Court Opinion

ID: 9834319
Source: CourtListenerOpinion
Date Created: 2023-09-01 23:28:47.990095+00
Date Added: 2024-06-11T07:44:13.760975
License: Public Domain

TALBOT, J.
This action was filed on the 19th day of April, 1906, by J. D. Jamison and G. M. Garner, plaintiffs, against Campbell Russell, C. S. Barrett, W. S. Miller, O. P. Pyle, and A. H. Belo & Co., a corporation, defendants, each plaintiff praying for $10,000 actual damages and $10,000 exemplary damages against each of the defendants for an alleged libel. The defendant A. H. Belo & Co., on the 29th day of November, 1907, and the other defendants, on the 24th day of November, 1908, filed amended answers, in which, among other things, they and each of them excepted specially to the petition of the plaintiffs upon the ground that there was a misjoinder of parties plaintiff. The plaintiffs excepted to and resisted the pleas of misjoinder of parties plaintiff upon the ground that all of the defendants had waived a misjoinder, if any, by pleading to the merits of the cause and permitting several terms of the court to pass after so doing, without excepting to the misjoinder and by waiting to present the exceptions or pleas of mis-joinder until such a period of time had elapsed as to cause the action to be barred by limitation, if it should be dismissed. The court sustained the exceptions setting up a misjoinder, and the plaintiffs then, because of the action of the court, requested a severance of the cause, and that each of the plaintiffs should be permitted to docket his cause as a separate action, which application was denied by the court. The attorney for the plaintiffs then announced that, acting under the rule of the court, and because the court would not permit the cause to go to trial and would not permit a severance, he would take a nonsuit on behalf of plaintiff, Garner, and did so, and then and there gave notice of appeal from the action and ruling of the court to the Court of Civil Appeals on behalf of said plaintiff. Afterwards a motion was made on behalf of the plaintiff, Gamer, to reinstate his cause of action as a separate suit upon the docket of the court, which prayer was denied by the court. Plaintiff, Garner, gave notice of appeal to the Court of Civil Appeals from the action of the trial court, and brings the case to this court by writ of error.

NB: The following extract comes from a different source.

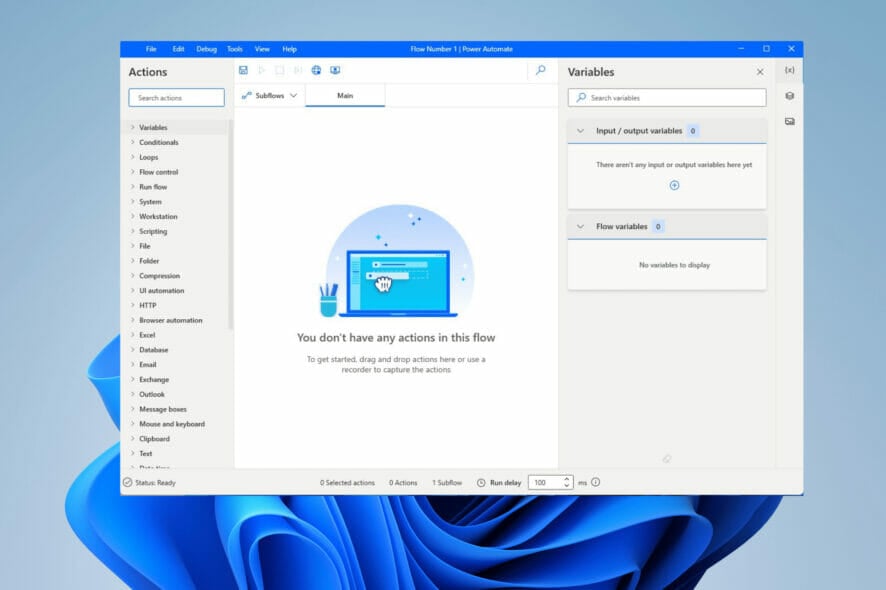Open the Debug menu
The height and width of the screenshot is (590, 886).
click(206, 48)
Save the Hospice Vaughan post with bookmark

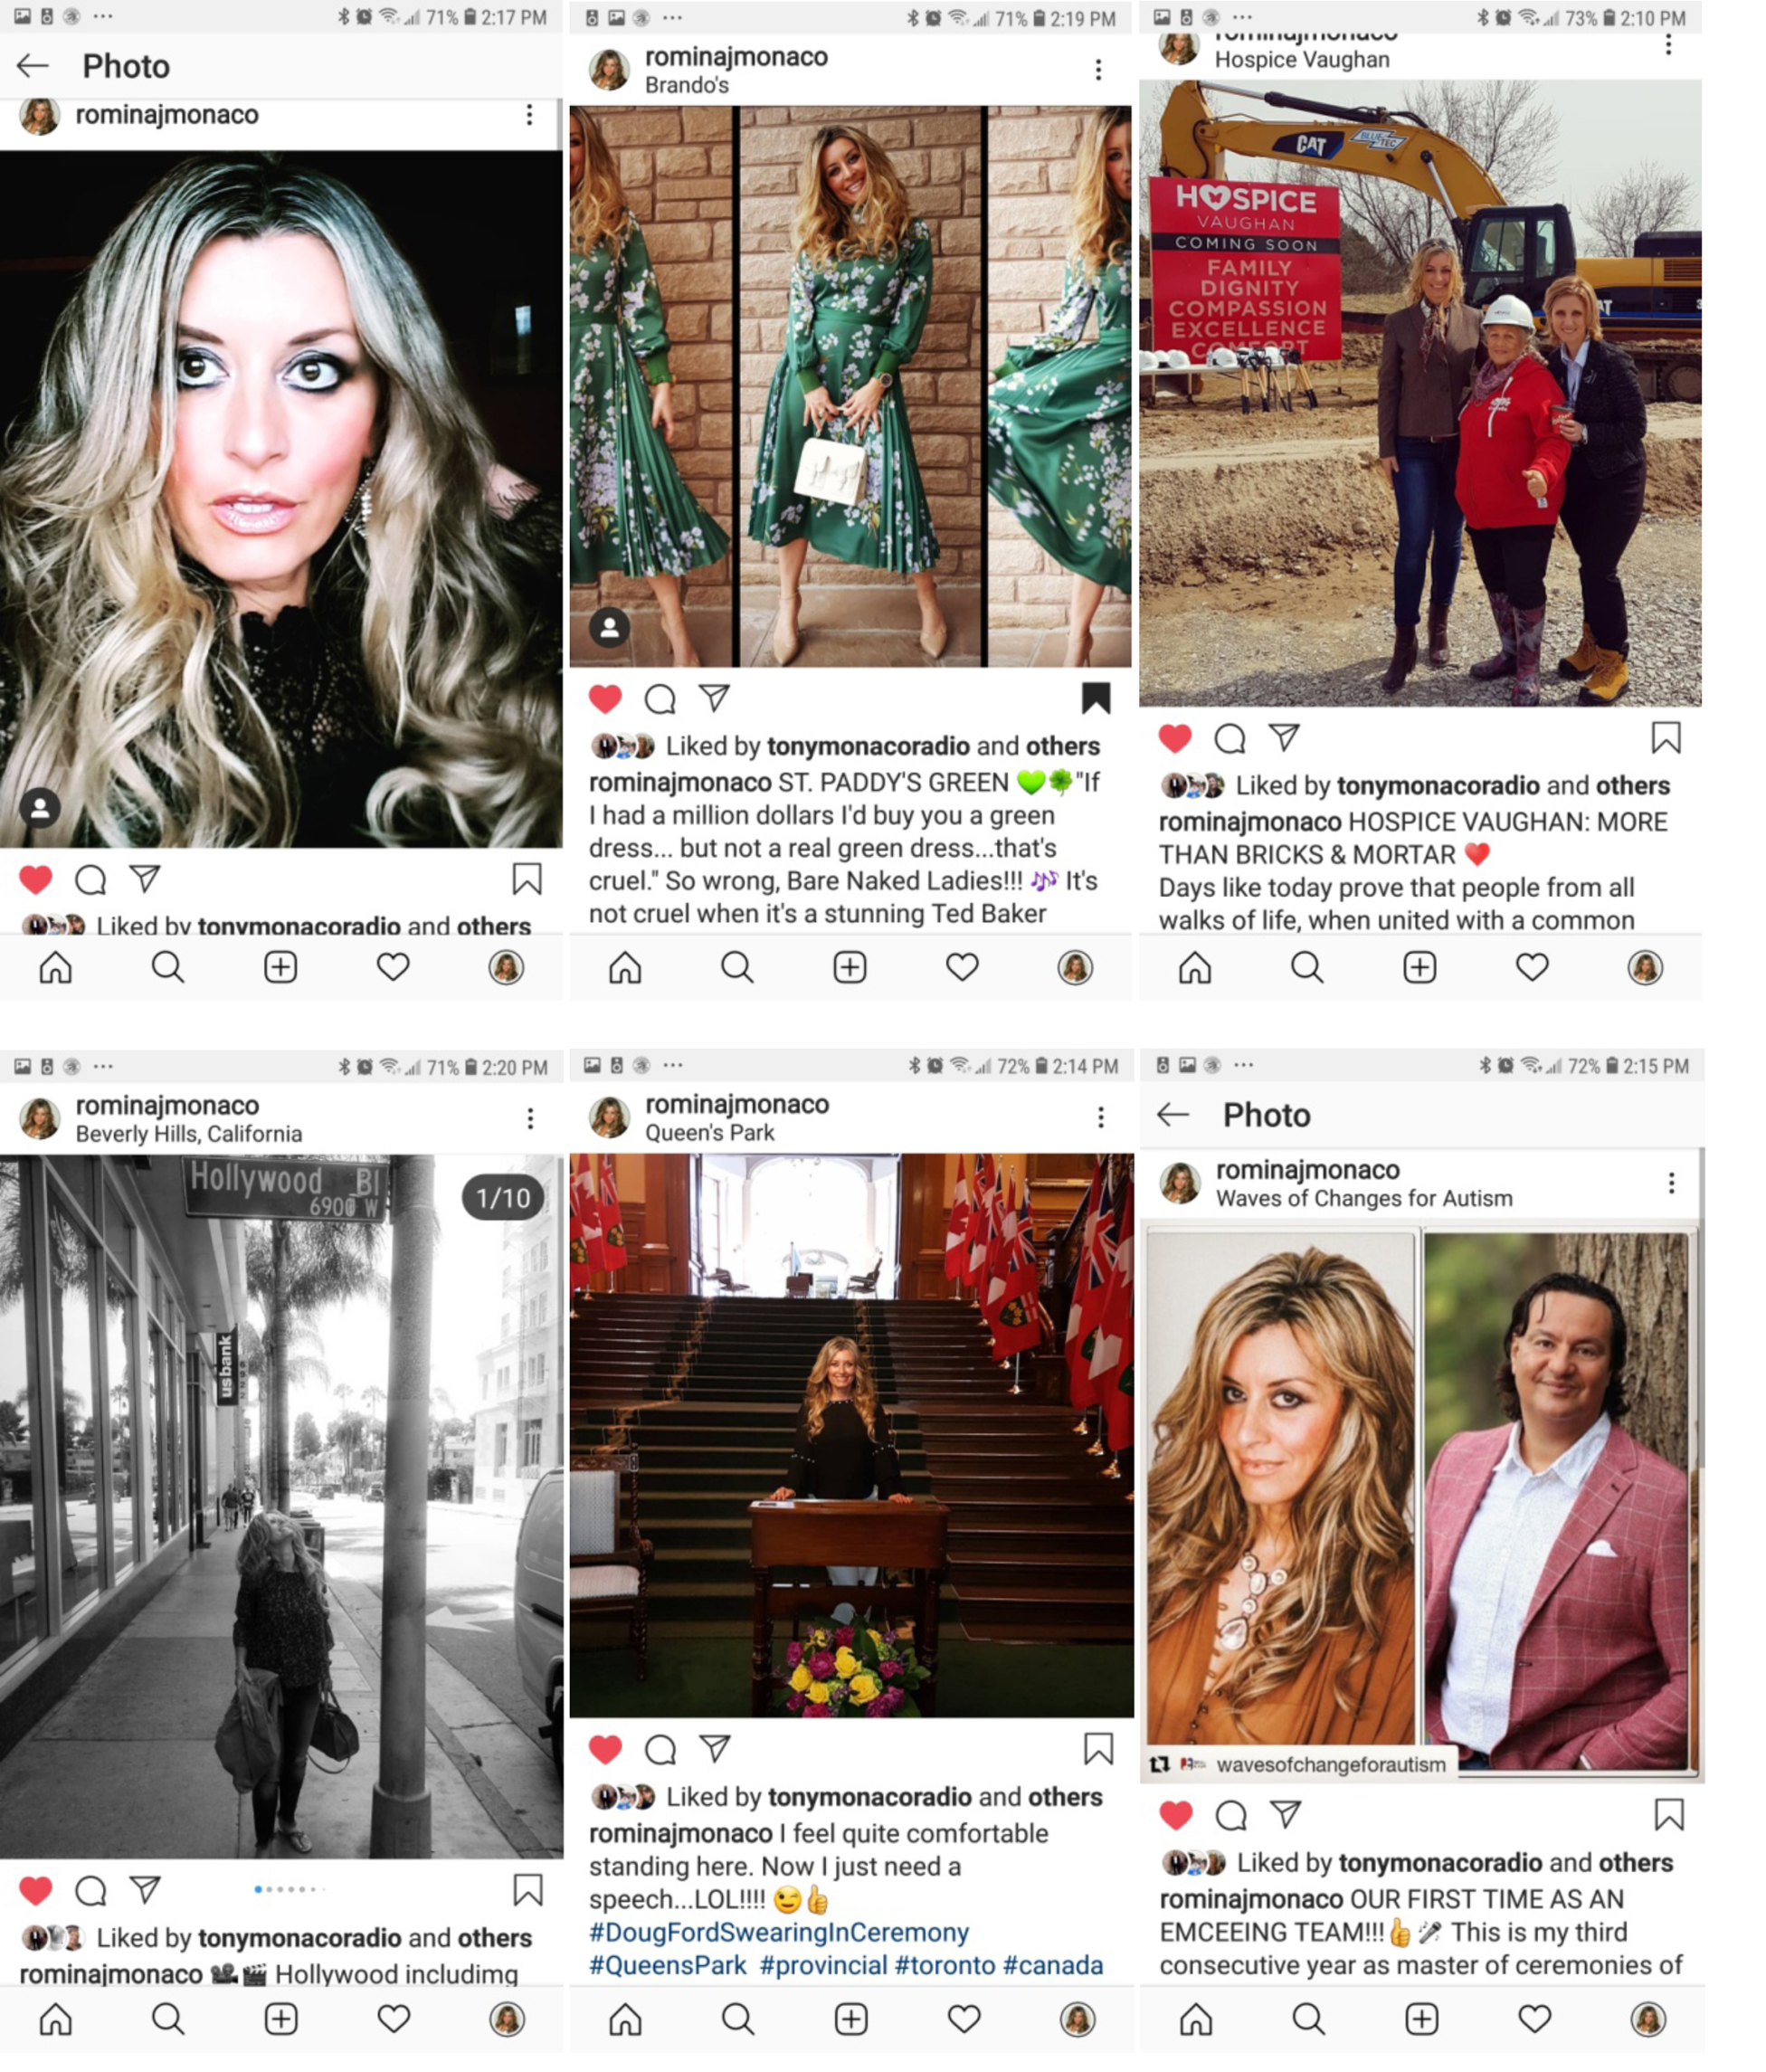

The several rulings of the court mentioned are assigned as error, but it is only necessary for the purposes of this appeal for us to determine whether or not the trial court erred in sustaining the special exceptions of the appellees to the petition of piaintiffs asserting a misjoinder of parties plaintiff. The decision of the question does not turn upon whether or not there was in fact such misjoinder, but whether, if there was such misjoinder, it had been waived. The proper practice in this state is to raise the question of misjoinder of parties and causes of action when the misjoinder appears from the face of the pleadings, by demurrer, and the objection must be taken and determined in limine. Our statute gives the defendant the right or privilege to plead, in his answer, “as many several matters, whether of law or fact, as he shall think necessary for his defense, and which may be pertinent to the cause,” provided he files them all at the same time and in due order of pleading. Article 1902, Revised Stats. 1911. The proviso in this statute was not complied with in this case. The exceptions of the defendants to the petition of the plaintiffs were filed long after their general denial, and was not therefore in the due order of pleading. As has been stated, this suit was filed on the 19th day of April, 1906, and the answers of the defendants A. H. Belo & Co., Campbell Russell, and O. P. Pyle, and O. S. Barrett and W. S. Miller, consisting of a general demurrer and general denial, were filed, respectively, on the 28th day of April, 1906, June 6, 1906, and September 26, 1906. Thereafter, on the 29th day of November, 1907, A. H. Belo & Co., and on the 24th day of November, 1908, the other defendants, filed amended answers, in which for the first time they excepted to the petition of plaintiffs upon the ground of misjoinder *942of plaintiffs. Haying answered to the merits of plaintiffs’ case before filing their exceptions setting up a misjoinder of parties plaintiff, defendants waived the misjoinder, if any, and the court erred in sustaining said exceptions. Hays v. Perkins, 22 Tex. Civ. App. 198, 54 S. W. 1071; Moore v. Waco Building Ass’n, 19 Tex. Civ. App. 68, 45 S. W. 974; Wallace v. First Nat. Bank, 95 Tex. 103, 65 S. W. 180; Connor v. Hawkins, 64 Tex. 544; Howard v. Britton, 71 Tex. 286, 9 S. W. 73; Railway Co. v. Railway Co., 83 Tex. 509, 18 S. W. 956.
The judgment of the court below is reversed, and cause remanded.